Inspired by a news item for a Porsche "exhaust enhancement sound package" in Zoom magazine (Feb-Mar 1997) I thought if it was good enough for Porsche to drill holes in the side of the airbox to improve the car's sound then it was good enough for me.
To get an idea of what changes to the car's sound could be made I removed the intake tube from between the airbox and the plastic cover behind the left-hand headlights. Driving the car at normal (leisurely) speeds without this tube caused no significant increase or change in sound. But when the throttle was opened wide, and particularly from 3000-5000rpm, there was a substantial increase in sound.
Convinced that there was some merit to the idea, and hoping that by drilling some holes in the side of the airbox might produce an increase in sound quality and volume somewhere between stock and the removed tube test I decided to do it.

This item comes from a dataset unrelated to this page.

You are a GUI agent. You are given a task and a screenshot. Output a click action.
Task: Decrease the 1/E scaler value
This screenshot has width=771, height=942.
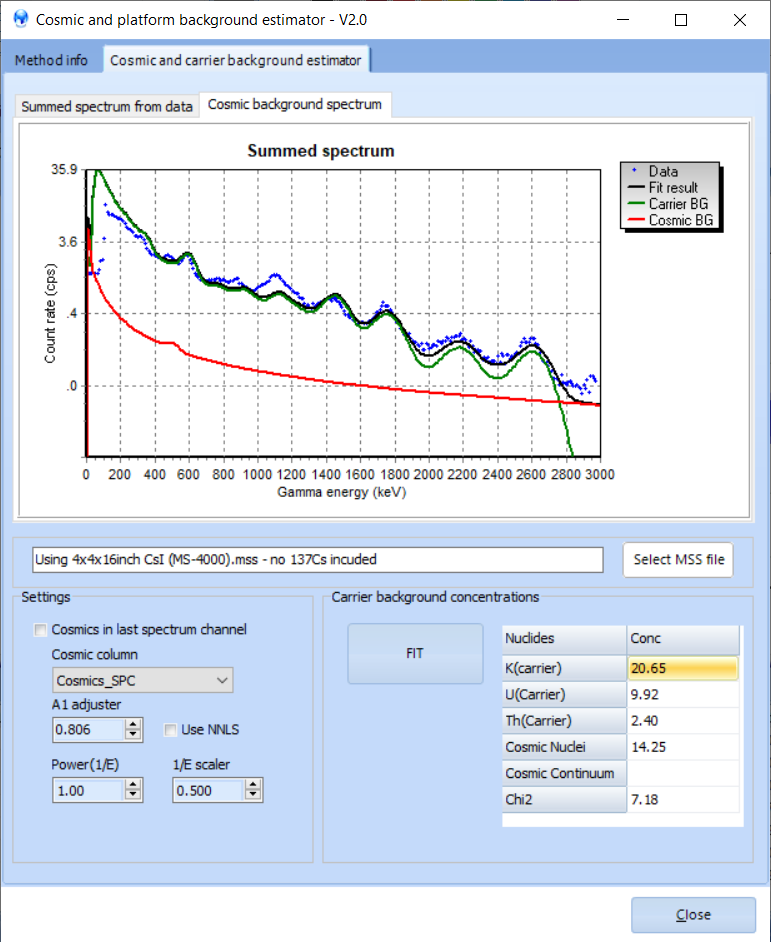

I first checked with some local second-hand part suppliers as to the availability and price of another airbox should the modification not produce the results hoped and found one for $60 AUD.

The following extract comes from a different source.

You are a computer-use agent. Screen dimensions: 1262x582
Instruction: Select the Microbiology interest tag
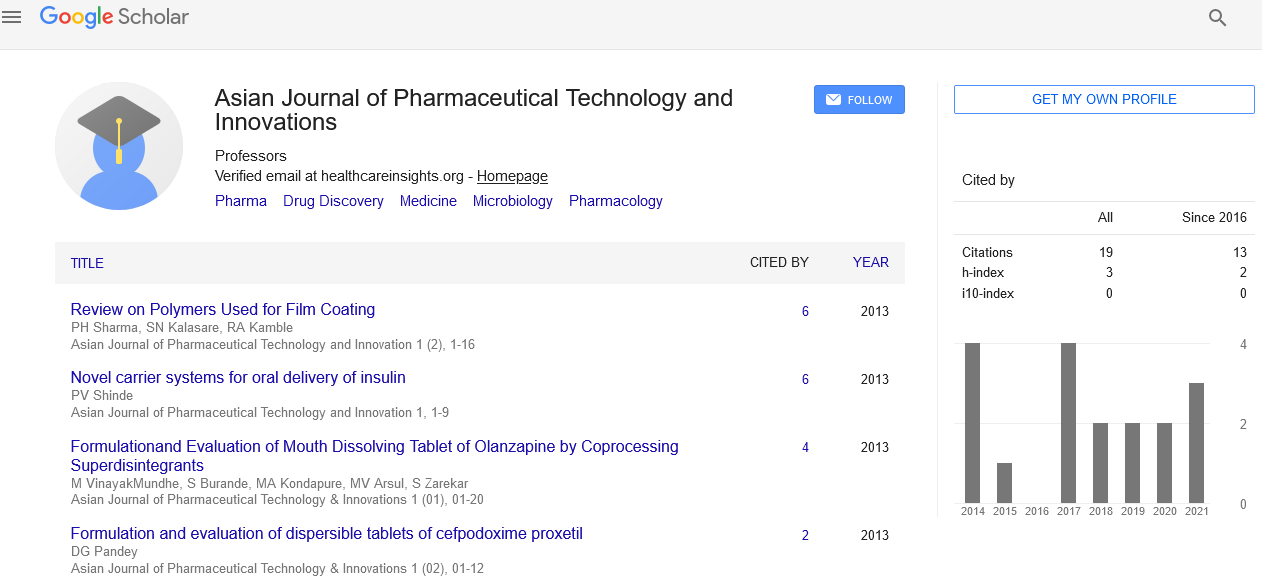coord(512,201)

Now the question was how many holes to drill and where to drill them? From the picture of the Porsche airbox I could see that they added around 150 holes. I decided to start with around 50 holes drilled on the side away from the engine so as not to draw to much hot air in (hopefully). If the change was not enough for me then I could always drill more holes.
I drew a grid on the side of the airbox and drilled 47 nice neat holes of around 4mm diameter and then rounded off their edges both inside and out to smooth airflow.
The result was slightly more "induction roar" at certain engine speeds when driving enthusiastically, with noticeably more noise around 4000-5000rpm if using full throttle. I am reasonably pleased with the result but may drill a few more holes next time I can be bothered to get the airbox out.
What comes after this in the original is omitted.